A passenger plane crashed on Loop 20 in Laredo, Texas, on Tuesday night, leaving one person dead and forcing bystanders and first responders into a desperate rescue as the wreck burned on the highway. The plane was tipped on its side and nearly sheared in half.
That is why the Netjets crash was being searched for today: the scene was not just a wreck, but a highway emergency that shut Loop 20 in both directions and drew a federal response almost immediately. One vehicle traveling southbound was struck, and five first responders were treated for smoke inhalation after working near the fire.
Zayra Garza said the scene looked like part of a movie. She said she was in shock and kept thinking about the fire, adding that she was worried the plane could have exploded at any time. People on the shoulder used a shovel and a sledgehammer to strike the cockpit glass and pry the door open, and several passengers escaped through that opening.
One of the six people aboard died, but the person’s identity had not been released because next of kin had not been officially notified. Jose Baeza said, “Regrettably and tragically,” as the scale of the loss became clear. An NBC News-verified dashcam video showed the plane skidding down the highway and knocking over several street lights before it came to rest.
What caused the crash remained unclear. The Federal Bureau of Investigation was already on site, and other federal agencies were expected to arrive to investigate the circumstances. The closure on Loop 20 also meant commuters were dealing with the aftermath as rescuers and investigators worked the same stretch of road where the plane had torn through moments earlier.

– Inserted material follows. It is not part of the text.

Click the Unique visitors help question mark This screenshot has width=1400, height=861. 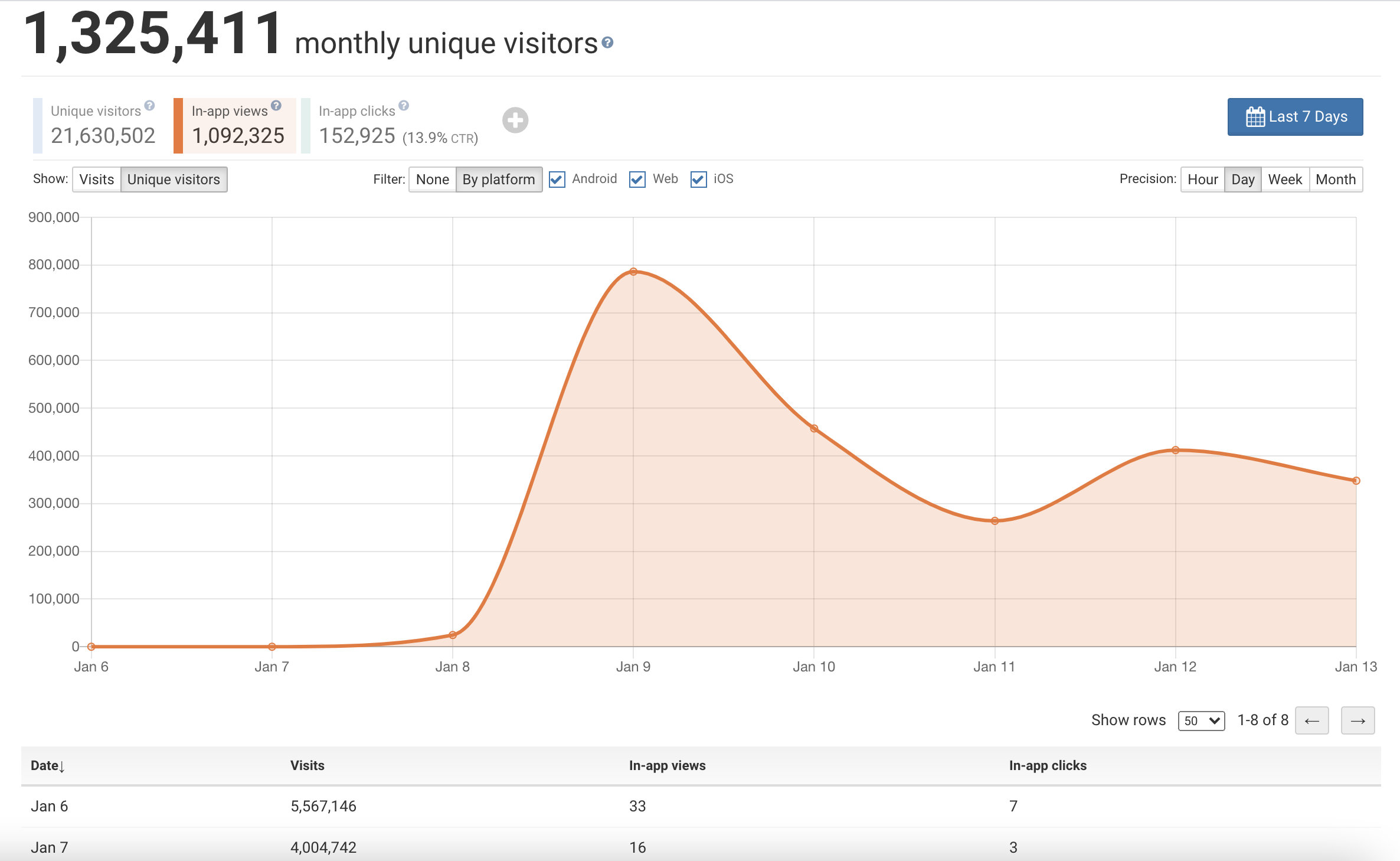click(150, 106)
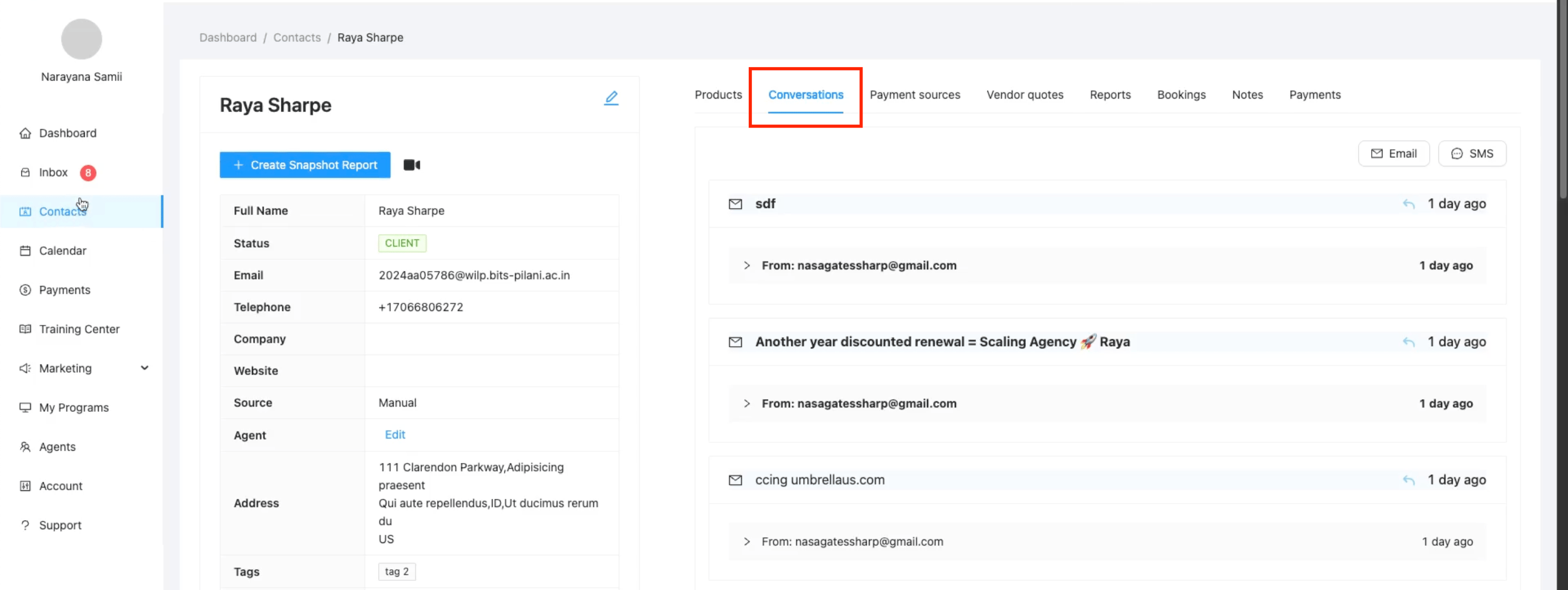The height and width of the screenshot is (590, 1568).
Task: Expand sender row under ccing umbrellaus.com
Action: 746,541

The crash was the third significant aviation accident in as many days, following a B-52 crash on Monday during a test flight at Edwards Air Force Base in California that killed all eight people aboard, and a Sunday crash in Missouri that killed 12 people on a plane on a skydiving outing. For now, the unanswered question is not whether the emergency response was fast enough; it is what sent the plane into the highway in the first place.